A paper by Fallon et al. (2022), discusses the use of PCR in the diagnosis of uveitis, a disease that is identified by inflammation of the eye. The aqueous or vitreous fluid of the eye was used to run PCR to detect Herpes Simplex Virus, Varicella Zoster Virus, Cytomegalovirus, Toxoplasmosis gondii, Mycobacterium tuberculosis and Epstein-Barr Virus. In this study, data that was used included the pre-PCR test diagnosis and treatment and the post-PCR test diagnosis and treatment from 116 patients.

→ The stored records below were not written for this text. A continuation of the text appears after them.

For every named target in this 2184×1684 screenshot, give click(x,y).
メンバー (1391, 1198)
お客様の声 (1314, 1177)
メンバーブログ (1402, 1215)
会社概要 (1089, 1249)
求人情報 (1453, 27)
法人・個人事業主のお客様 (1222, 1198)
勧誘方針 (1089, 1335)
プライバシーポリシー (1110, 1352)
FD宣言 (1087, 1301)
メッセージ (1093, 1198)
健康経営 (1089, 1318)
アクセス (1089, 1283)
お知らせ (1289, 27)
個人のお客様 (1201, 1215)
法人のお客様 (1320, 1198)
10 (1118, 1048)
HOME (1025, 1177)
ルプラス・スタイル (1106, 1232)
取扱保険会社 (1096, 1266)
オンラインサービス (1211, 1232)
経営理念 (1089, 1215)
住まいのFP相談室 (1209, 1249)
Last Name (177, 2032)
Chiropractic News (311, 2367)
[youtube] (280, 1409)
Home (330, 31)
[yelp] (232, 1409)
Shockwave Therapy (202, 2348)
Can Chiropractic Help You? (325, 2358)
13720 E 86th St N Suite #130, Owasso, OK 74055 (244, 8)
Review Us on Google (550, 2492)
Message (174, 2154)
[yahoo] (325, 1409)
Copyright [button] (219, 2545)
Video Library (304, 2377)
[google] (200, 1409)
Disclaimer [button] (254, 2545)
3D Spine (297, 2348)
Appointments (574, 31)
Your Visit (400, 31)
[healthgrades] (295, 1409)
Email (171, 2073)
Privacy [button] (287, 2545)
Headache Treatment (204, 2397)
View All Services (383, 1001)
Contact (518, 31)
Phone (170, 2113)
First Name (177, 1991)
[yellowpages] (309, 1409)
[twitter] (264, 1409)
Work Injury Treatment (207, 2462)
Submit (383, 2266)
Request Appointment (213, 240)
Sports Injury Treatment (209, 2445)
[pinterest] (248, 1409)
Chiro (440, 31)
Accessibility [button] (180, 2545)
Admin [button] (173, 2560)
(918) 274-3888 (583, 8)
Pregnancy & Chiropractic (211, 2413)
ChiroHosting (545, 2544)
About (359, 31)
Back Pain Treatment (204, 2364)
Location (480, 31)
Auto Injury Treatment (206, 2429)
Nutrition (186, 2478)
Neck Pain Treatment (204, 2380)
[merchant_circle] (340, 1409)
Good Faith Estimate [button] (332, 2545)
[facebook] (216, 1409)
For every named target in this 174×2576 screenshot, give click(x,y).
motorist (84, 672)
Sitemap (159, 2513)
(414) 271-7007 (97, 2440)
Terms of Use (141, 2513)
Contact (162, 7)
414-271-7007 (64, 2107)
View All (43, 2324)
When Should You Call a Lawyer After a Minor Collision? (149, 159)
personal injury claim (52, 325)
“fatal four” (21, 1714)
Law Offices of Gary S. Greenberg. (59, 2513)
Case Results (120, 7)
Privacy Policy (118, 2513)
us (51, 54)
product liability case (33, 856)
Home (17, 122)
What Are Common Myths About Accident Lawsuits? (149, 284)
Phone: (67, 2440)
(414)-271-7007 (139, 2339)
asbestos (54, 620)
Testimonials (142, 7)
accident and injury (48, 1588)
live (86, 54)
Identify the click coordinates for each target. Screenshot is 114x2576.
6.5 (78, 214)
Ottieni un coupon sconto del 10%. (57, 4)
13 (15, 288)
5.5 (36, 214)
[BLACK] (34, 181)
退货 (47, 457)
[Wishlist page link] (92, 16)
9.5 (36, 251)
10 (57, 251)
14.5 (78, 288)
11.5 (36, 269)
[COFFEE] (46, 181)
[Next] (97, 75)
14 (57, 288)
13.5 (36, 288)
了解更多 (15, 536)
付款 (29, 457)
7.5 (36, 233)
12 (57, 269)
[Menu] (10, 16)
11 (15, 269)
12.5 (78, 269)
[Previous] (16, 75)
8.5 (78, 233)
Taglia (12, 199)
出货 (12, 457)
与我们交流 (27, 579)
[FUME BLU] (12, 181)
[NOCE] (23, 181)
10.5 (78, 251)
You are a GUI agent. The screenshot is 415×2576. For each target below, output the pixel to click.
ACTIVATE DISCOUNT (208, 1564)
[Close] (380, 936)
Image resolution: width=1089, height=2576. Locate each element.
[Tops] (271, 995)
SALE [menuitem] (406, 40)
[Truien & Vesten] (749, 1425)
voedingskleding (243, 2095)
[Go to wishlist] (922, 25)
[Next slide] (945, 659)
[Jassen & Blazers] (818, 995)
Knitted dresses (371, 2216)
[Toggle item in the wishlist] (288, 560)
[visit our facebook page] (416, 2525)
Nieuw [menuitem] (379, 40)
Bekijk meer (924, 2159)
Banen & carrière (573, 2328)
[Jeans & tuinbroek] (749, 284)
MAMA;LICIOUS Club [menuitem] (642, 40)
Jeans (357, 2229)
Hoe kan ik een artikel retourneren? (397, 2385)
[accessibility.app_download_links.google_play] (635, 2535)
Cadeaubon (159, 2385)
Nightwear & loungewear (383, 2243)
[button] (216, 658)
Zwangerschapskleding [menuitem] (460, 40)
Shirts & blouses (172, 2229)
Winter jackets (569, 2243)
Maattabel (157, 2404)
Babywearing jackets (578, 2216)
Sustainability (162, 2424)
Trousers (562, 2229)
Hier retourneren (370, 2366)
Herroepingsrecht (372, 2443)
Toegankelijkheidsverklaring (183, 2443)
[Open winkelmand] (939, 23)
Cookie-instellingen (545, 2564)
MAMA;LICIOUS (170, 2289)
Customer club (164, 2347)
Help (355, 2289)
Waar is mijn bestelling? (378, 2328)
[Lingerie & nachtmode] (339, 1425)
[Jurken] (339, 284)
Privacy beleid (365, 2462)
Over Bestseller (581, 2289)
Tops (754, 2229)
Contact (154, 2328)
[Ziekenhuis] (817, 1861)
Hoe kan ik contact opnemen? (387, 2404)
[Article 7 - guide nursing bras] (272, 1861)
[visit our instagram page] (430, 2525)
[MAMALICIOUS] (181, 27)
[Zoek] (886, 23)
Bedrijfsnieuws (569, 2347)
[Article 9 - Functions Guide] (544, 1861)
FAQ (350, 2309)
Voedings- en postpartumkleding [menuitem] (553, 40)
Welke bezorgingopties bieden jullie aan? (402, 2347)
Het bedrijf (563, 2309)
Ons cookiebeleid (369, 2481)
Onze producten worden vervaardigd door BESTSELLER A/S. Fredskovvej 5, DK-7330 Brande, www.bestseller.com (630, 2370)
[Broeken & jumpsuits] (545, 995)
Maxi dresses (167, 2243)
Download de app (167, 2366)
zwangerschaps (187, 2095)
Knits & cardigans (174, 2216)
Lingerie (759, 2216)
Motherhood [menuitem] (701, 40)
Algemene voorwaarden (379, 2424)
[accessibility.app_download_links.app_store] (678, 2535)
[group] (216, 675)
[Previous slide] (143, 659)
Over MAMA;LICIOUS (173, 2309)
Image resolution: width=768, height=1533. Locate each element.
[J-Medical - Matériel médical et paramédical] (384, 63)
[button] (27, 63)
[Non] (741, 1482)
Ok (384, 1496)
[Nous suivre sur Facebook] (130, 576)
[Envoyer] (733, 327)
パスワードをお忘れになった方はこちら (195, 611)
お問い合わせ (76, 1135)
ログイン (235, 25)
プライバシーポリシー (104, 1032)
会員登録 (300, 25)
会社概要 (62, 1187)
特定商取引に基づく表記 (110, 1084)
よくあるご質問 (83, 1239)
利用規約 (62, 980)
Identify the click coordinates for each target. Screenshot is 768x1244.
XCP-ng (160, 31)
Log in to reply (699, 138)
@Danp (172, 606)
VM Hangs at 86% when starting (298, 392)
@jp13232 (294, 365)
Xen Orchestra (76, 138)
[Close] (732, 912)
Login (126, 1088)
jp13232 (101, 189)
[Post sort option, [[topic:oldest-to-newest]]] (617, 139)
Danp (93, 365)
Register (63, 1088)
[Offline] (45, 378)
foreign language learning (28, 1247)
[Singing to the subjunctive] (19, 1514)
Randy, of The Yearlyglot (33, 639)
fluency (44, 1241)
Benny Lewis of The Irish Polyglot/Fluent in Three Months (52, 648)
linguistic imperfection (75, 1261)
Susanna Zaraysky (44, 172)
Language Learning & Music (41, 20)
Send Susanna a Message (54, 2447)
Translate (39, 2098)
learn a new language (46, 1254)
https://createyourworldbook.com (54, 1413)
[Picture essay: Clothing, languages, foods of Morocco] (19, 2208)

Using this data Fallon et al. (2022) wanted to see the significance of PCR in diagnosing and treating uveitis. 49% of patients had a diagnosis change and 27% of patients had a treatment change based on the results of PCR testing.
The results of the study by Fallon et al. (2022) showed that PCR testing in patients allows for treatment changes and improved diagnosis of infectious uveitis. It was also noted that the PCR testing results had a higher impact on uveitis diagnosis in patients who didn’t have a pre-test diagnosis or had an unknown diagnosis. The CDC also performed a study using the Fulgent COVID-19 RT-PCR test to examine the testing’s specificity and accuracy. The results out of a total 2039 subjects was a testing sensitivity of 94.7% and a specificity of 100% making it one of the most accurate tests on the market for the diagnosis of COVID-19 (Velavan, T. P et al. (2021). These results show us that PCR testing is confirmatory in nature, and can greatly impact patient care treatments, diagnosis, and management even in cases where patients have been previously diagnosed using other laboratory methods.
References
- Fallon, J., Narayan, S., Lin, J., Sassoon, J., & Llop, S. (2022). The impact of polymerase chain reaction (PCR) on diagnosis and management of infectious uveitis at a tertiary care facility. Journal of Ophthalmic Inflammation and Infection, 12(1).
- Khehra, N., Padda, I. S., & Swift, C. J. (2023). Polymerase chain Reaction (PCR). StatPearls - NCBI Bookshelf.
- Nhgri. (2019, March 9). Polymerase Chain Reaction (PCR) fact sheet. Genome.gov.
- Velavan, T. P., & Meyer, C. G. (2021). COVID-19: A PCR-defined pandemic. International journal of infectious diseases : IJID : official publication of the International Society for Infectious Diseases, 103, 278–279.